Please do not use the Symbolic Math Toolbox for this problem. It is not necessary.

So delete this line:

syms a, syms b, syms c

Use my code as I wrote it but with your ‘z’ function (that appears to have been coded correctly). The success of the convergence of any nonlinear parameter estimation routine in large part depends on the initial parameter estimates. You have an exponential term that was not in the code you originally posted, so I would experiment with different values for ‘P0’. For example, see if this initial parameter estimate set works:

P0 = [1; -1; 1];

If it doesn’t, keep experimenting. If you have the Global Optimization Toolbox, use the patternsearch function to find the best-fit parameters.

Also, please understand that ‘does not work’ gives us no useful information, especially in situations such as this that we cannot run your code. We need to know exactly what the problem is. If it is throwing an error, copy all the red error text from the Command Window and paste it to a Comment in your thread.

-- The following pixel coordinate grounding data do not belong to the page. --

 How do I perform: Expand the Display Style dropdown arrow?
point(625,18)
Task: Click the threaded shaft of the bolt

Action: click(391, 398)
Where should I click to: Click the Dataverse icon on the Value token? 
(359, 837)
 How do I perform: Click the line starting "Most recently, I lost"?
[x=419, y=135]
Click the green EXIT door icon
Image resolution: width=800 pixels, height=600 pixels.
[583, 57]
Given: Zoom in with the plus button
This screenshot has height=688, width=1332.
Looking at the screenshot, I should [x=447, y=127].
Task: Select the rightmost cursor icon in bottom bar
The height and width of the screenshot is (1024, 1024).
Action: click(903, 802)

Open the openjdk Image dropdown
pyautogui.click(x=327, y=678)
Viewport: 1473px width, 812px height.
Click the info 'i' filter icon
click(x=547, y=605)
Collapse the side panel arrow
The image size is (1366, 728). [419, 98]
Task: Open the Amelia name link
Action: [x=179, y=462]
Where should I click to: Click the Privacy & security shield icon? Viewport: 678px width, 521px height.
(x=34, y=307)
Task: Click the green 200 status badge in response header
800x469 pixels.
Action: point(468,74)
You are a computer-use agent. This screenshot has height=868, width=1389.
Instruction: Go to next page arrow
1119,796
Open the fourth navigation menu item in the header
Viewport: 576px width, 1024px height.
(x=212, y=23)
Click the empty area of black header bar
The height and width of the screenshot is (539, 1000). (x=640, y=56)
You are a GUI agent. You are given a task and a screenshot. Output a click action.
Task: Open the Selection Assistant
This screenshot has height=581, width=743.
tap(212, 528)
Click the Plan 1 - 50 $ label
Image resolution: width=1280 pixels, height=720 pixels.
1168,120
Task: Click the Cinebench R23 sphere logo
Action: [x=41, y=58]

Star Strider le 3 Août 2021

No. Not for nonlinear problems. If you can transform it (for example logarithmically) and then linearise it, you can use linear methods to estimate the parameters, however that is not possible with the function posted. Also, don’t subscript ‘v’ inside the funciton. Pass it as whatever length it is suposed to be. It may also be encessary to use element-wise operations. I always default to that unless I know I need to use matrix operations.

Walter Roberson le 3 Août 2021

Sometimes it is productive to take calculus approaches. Use symbolic variables for v and p and call SSECF() with the symbolic p to get a formula for SSECF.

At that point you would try to differentiate SSECF with respect to p(1) or p(2) or p(3) and then solve for the derivative being 0.

However... I ran those tests, and found that for this particular formula, MATLAB is not able to find a solution. WIth the number of exp() and additions involved, I would be surprised if there does turn out to be a closed form formula in this particular case.

Calculus is a useful tool in some cases, but not so much here.

.. Though I guess you could vpasolve() the derivative and hope that gave you something to work with.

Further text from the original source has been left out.